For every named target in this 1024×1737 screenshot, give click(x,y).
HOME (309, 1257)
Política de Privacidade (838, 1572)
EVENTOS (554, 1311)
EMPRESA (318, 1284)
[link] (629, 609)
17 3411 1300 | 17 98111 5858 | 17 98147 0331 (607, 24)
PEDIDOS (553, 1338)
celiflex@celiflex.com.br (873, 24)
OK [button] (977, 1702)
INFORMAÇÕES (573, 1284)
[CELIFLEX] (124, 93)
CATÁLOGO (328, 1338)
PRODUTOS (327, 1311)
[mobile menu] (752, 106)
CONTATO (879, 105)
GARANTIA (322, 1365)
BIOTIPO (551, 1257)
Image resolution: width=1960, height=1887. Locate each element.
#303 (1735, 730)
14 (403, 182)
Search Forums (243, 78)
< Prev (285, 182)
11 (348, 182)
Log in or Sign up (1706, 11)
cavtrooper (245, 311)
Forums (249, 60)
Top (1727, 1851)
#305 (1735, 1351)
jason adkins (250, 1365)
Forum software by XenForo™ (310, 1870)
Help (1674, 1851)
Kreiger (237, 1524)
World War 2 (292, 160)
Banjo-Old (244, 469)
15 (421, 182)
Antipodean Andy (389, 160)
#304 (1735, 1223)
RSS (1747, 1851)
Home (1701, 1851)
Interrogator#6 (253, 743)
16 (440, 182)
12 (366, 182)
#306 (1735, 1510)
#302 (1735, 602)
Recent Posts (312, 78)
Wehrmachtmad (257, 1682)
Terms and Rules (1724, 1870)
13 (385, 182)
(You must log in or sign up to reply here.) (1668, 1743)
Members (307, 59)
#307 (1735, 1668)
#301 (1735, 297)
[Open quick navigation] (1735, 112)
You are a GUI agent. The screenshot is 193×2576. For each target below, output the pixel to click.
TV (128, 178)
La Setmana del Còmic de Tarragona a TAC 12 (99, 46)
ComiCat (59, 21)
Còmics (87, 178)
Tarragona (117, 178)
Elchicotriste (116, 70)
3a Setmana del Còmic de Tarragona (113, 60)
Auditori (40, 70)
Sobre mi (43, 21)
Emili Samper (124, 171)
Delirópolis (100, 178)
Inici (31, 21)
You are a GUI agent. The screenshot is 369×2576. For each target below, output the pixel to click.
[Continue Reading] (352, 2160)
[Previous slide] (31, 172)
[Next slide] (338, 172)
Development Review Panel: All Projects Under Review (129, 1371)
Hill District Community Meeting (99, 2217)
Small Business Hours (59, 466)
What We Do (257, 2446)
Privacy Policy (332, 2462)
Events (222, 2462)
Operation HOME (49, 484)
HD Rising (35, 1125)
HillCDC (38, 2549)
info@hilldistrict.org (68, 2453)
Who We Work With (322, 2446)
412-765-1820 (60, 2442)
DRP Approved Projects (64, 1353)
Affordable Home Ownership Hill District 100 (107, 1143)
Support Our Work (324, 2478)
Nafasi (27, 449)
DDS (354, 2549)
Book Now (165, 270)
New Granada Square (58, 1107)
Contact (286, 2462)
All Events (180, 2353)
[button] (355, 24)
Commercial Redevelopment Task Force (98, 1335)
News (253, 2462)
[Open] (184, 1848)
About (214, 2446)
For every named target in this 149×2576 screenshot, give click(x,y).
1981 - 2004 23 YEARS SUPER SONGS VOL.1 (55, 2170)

※

**What to work on**
Every entry above, from first to last, should be repeated exactly.

**Result for this exercise**
For every named target in this 1024×1737 screenshot, give click(x,y).
HOME (309, 1257)
Política de Privacidade (838, 1572)
EVENTOS (554, 1311)
EMPRESA (318, 1284)
[link] (629, 609)
17 3411 1300 | 17 98111 5858 | 17 98147 0331 (607, 24)
PEDIDOS (553, 1338)
celiflex@celiflex.com.br (873, 24)
OK [button] (977, 1702)
INFORMAÇÕES (573, 1284)
[CELIFLEX] (124, 93)
CATÁLOGO (328, 1338)
PRODUTOS (327, 1311)
[mobile menu] (752, 106)
CONTATO (879, 105)
GARANTIA (322, 1365)
BIOTIPO (551, 1257)
Image resolution: width=1960, height=1887. Locate each element.
#303 (1735, 730)
14 (403, 182)
Search Forums (243, 78)
< Prev (285, 182)
11 (348, 182)
Log in or Sign up (1706, 11)
cavtrooper (245, 311)
Forums (249, 60)
Top (1727, 1851)
#305 (1735, 1351)
jason adkins (250, 1365)
Forum software by XenForo™ (310, 1870)
Help (1674, 1851)
Kreiger (237, 1524)
World War 2 (292, 160)
Banjo-Old (244, 469)
15 (421, 182)
Antipodean Andy (389, 160)
#304 (1735, 1223)
RSS (1747, 1851)
Home (1701, 1851)
Interrogator#6 (253, 743)
16 (440, 182)
12 (366, 182)
#306 (1735, 1510)
#302 (1735, 602)
Recent Posts (312, 78)
Wehrmachtmad (257, 1682)
Terms and Rules (1724, 1870)
13 (385, 182)
(You must log in or sign up to reply here.) (1668, 1743)
Members (307, 59)
#307 (1735, 1668)
#301 (1735, 297)
[Open quick navigation] (1735, 112)
You are a GUI agent. The screenshot is 193×2576. For each target below, output the pixel to click.
TV (128, 178)
La Setmana del Còmic de Tarragona a TAC 12 (99, 46)
ComiCat (59, 21)
Còmics (87, 178)
Tarragona (117, 178)
Elchicotriste (116, 70)
3a Setmana del Còmic de Tarragona (113, 60)
Auditori (40, 70)
Sobre mi (43, 21)
Emili Samper (124, 171)
Delirópolis (100, 178)
Inici (31, 21)
You are a GUI agent. The screenshot is 369×2576. For each target below, output the pixel to click.
[Continue Reading] (352, 2160)
[Previous slide] (31, 172)
[Next slide] (338, 172)
Development Review Panel: All Projects Under Review (129, 1371)
Hill District Community Meeting (99, 2217)
Small Business Hours (59, 466)
What We Do (257, 2446)
Privacy Policy (332, 2462)
Events (222, 2462)
Operation HOME (49, 484)
HD Rising (35, 1125)
HillCDC (38, 2549)
info@hilldistrict.org (68, 2453)
Who We Work With (322, 2446)
412-765-1820 (60, 2442)
DRP Approved Projects (64, 1353)
Affordable Home Ownership Hill District 100 (107, 1143)
Support Our Work (324, 2478)
Nafasi (27, 449)
DDS (354, 2549)
Book Now (165, 270)
New Granada Square (58, 1107)
Contact (286, 2462)
All Events (180, 2353)
[button] (355, 24)
Commercial Redevelopment Task Force (98, 1335)
News (253, 2462)
[Open] (184, 1848)
About (214, 2446)
For every named target in this 149×2576 screenshot, give click(x,y).
1981 - 2004 23 YEARS SUPER SONGS VOL.1 (55, 2170)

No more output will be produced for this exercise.